Anyway, enough of that: I was going to post a nice picture of some flowers to end on but blogger is acting up again so I can't. The bread pic took a quarter of an hour. I have been doing a lot of walking lately, as it's all I am allowed to do. On my wanderings, I have seen a lot of lovely things which I shall describe another time. But for now despite the neck-ache and throbbing cranium, I feel a reasonable sense of satisfaction that I can still string together some reasonable paragraphs without nodding off. Thank you for your tolerance :-) <-- uncharacteristic smiley.

4 comments:

Kay G. said...

Bread and wine, more understanding of people's troubles in life, a lot of walking...does this remind you of anyone? It's very obvious to me.
"Humbled for a season" was the line from our hymn this past Sunday, you should think that of yourself too. Happy Easter.
:-)

Librarian said...

The fact that Mrs. E. makes lovely things out of silver and your daughter can sew are two very intriguing bits of information - possibly, I am not the only one of your readers who would like to see pictures of lovely silvery things and individual fashion!

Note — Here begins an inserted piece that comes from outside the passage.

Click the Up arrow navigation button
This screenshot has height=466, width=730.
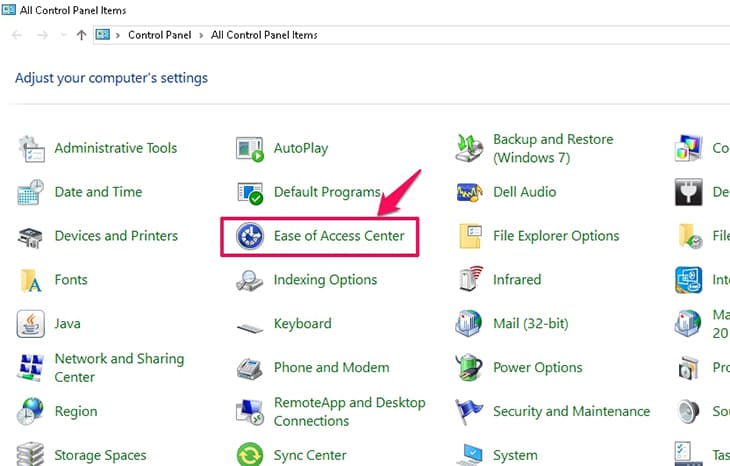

Your post is certainly of impressive length, and I can't say I detect a downhill slide in quality compared to the writing you did before. I hope writing all that did not mean you had to pay for it in the shape of headache again afterwards.

PerlNumquist said...

Thank you Kay. I do like Easter. Such a time of energy and fecundity.
As for the silvery things, well, I do not want to descend into shameless commercialism so I will email you the link to her etsy shop where you can see all the results of the takeover of the kitchen table. Shame you are not on FB as there are loads of pics there of both silver and sewing. I might put some photos on my other blog though.
I am relatively untroubled by headache this evening. I usually partake of strong drugs at bedtime to avoid the 4 a.m. waking with a pulsating skull.

LUCEWOMAN said...

So glad you're back (pretty much) to full strength. You've done remarkably well, not a hint of self-pity has been detected throughout.
I'm unable to chat via google talk, or send emails as I'm being closely monitored presently, it sucks!